An Ideology of Unapologetic Hate
I am writing in response to Tom Provenzano’s review of Celebration Theatre’s production of Sissystrata. Not in response to the critique itself, but to a statement made therein. I am a company member at Celebration, in the cast of Sissystrata, and while I am disappointed that Mr. Provenzano did not connect with our piece, such is the nature of the beast. Theater is a live dialogue, and people often don’t agree.
I am concerned with this line within the review: “Lip-synching drag numbers and lisping limp-wristed stereotypes, worthy of Fred Phelps’ slogan ‘God hates fags,’ abound in this self-mocking production.” I can only assume that Mr. Provenzano and his editors have not actually been to the “reverend” Phelps’ Web site, where the “Perpetual Gospel Memorial to Matthew Shepard” features a picture of Shepard’s face in flames, screaming, with a ticker counting the days he has been in hell. I would also assume that they have not personally witnessed the followers of the Westboro Baptist cult outside funerals of AIDS victims and American soldiers killed in Iraq, berating family and friends of the deceased. Images of this man and his cult shook me to my core as a teenager and galvanized me to fight mindless prejudice. I find it deeply disturbing that anyone, let alone a mainstream publication like L.A. Weekly, would suggest that anything is “worthy of Phelps’ slogan,” which is the marketing catch-phrase for an ideology of unapologetic hate.
I can only think it was ignorance of the effect of Phelps and the pain he has inflicted on so many Americans, gay and straight, that led Mr. Provenzano and his editors to believe the flippant use of such an extreme message was acceptable or appropriate in the context of a theater review. I sincerely hope that in the future more careful consideration will be paid before such statements are made.
Theater editor Steven Leigh Morris responds: Both reviewer and editor visited Phelps’ Web site before the review ran. Both agree that the site is appalling, which is why Provenzano employed it as a form of deliberate exaggeration.

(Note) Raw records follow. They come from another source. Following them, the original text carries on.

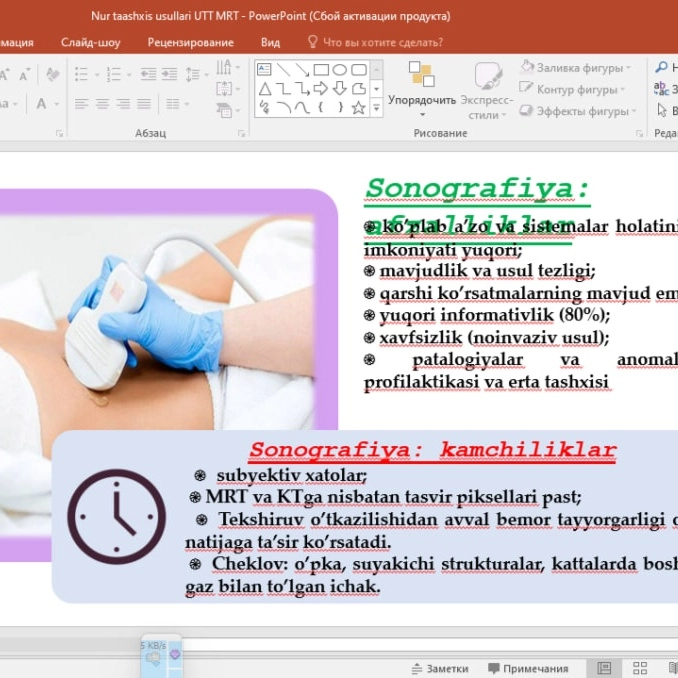Open Express Styles (Экспресс-стили) gallery
This screenshot has width=678, height=678.
(488, 88)
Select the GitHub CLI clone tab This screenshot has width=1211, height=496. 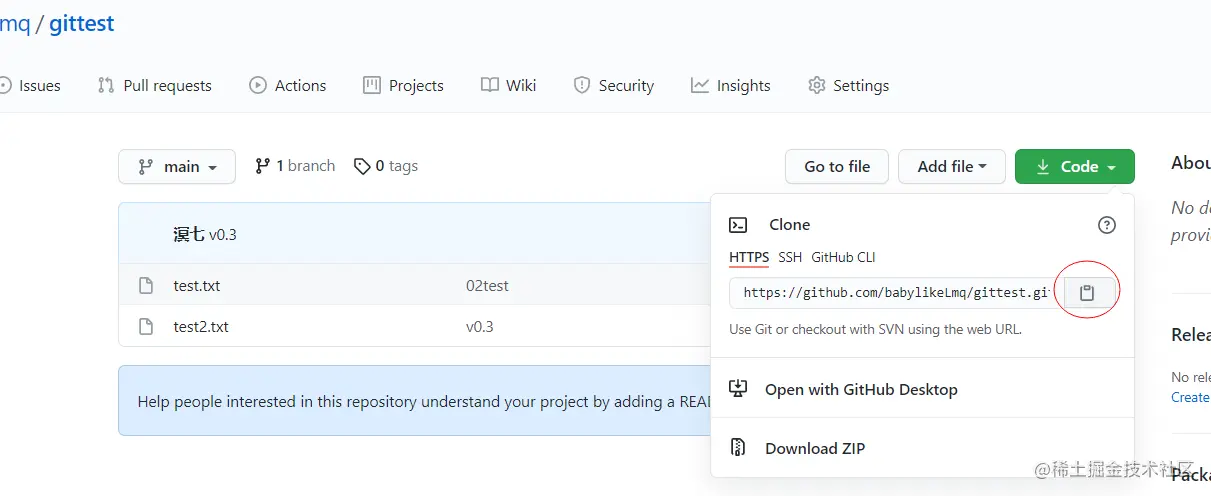[x=843, y=257]
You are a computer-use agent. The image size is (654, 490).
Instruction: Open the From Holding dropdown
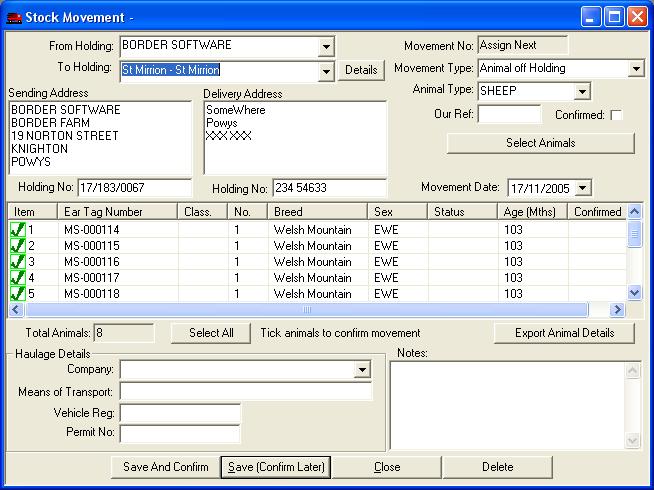tap(326, 47)
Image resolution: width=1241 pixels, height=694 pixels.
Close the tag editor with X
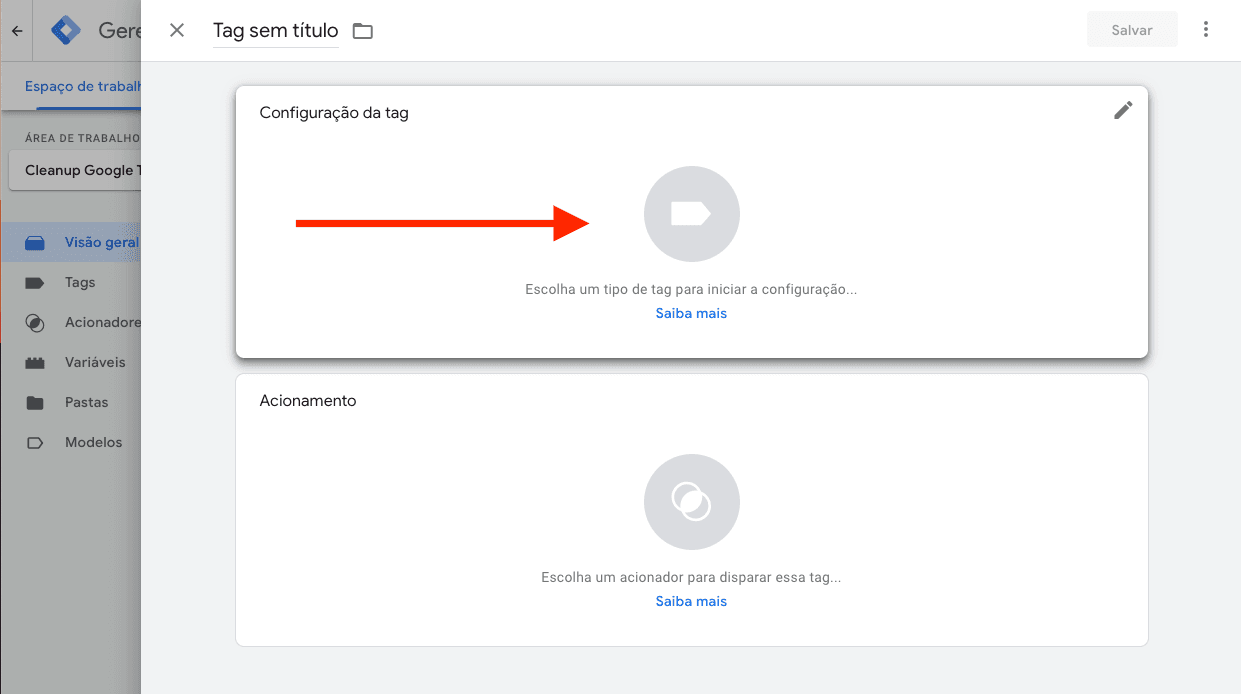[177, 30]
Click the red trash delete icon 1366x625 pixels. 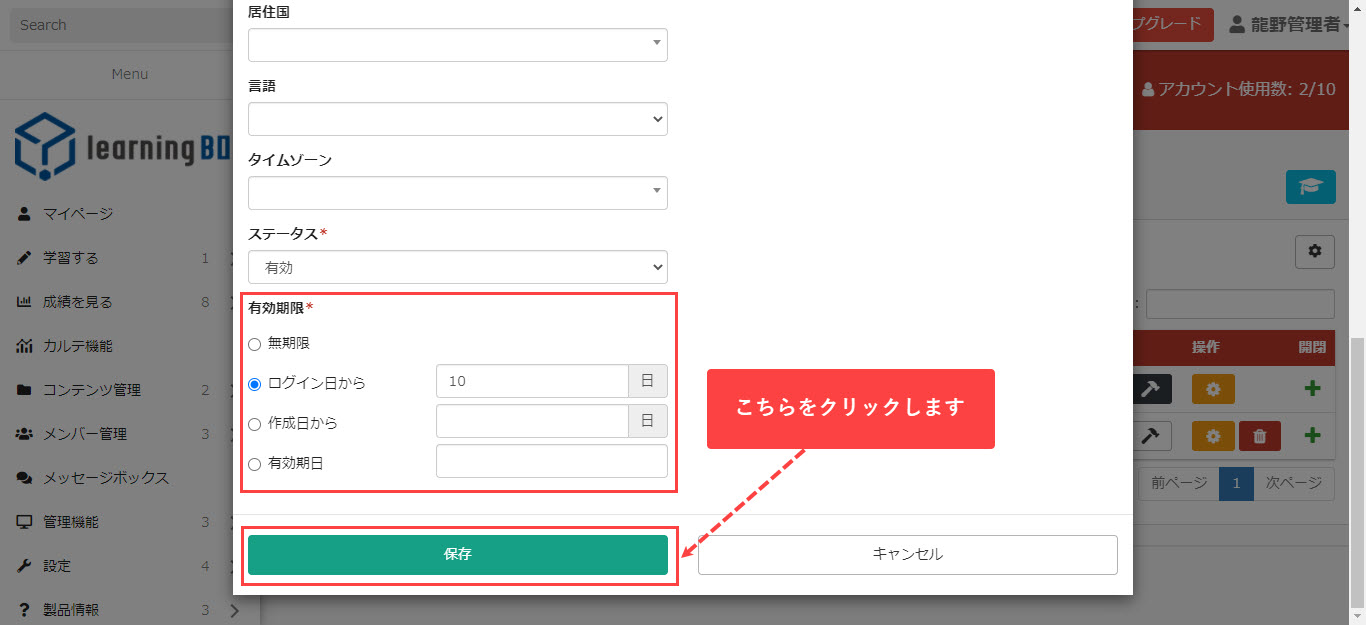coord(1260,436)
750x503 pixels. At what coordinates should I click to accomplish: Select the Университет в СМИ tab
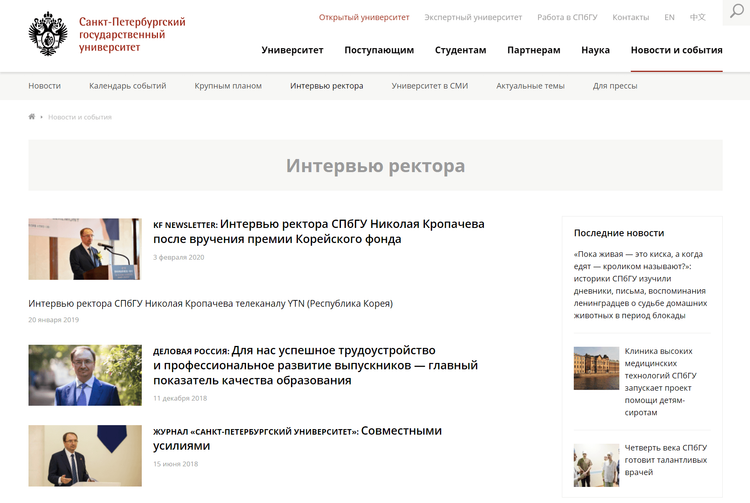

Marc Cooper incorrectly states that “the governor [Sarah Palin] had recently been a member of a fringe party seeking secession from the U.S.” [“Hurricane Sarah,” Sept. 5-11.]
According to Wikipedia and other Internet sites, Palin was never a member but attended one or more meetings of the Alaska Independence Party, one of which was to greet its members when they held their convention in her city while she was mayor. Palin’s husband was a member from 1995 to 2000, according to one source, and for seven years according to the Los Angeles Times.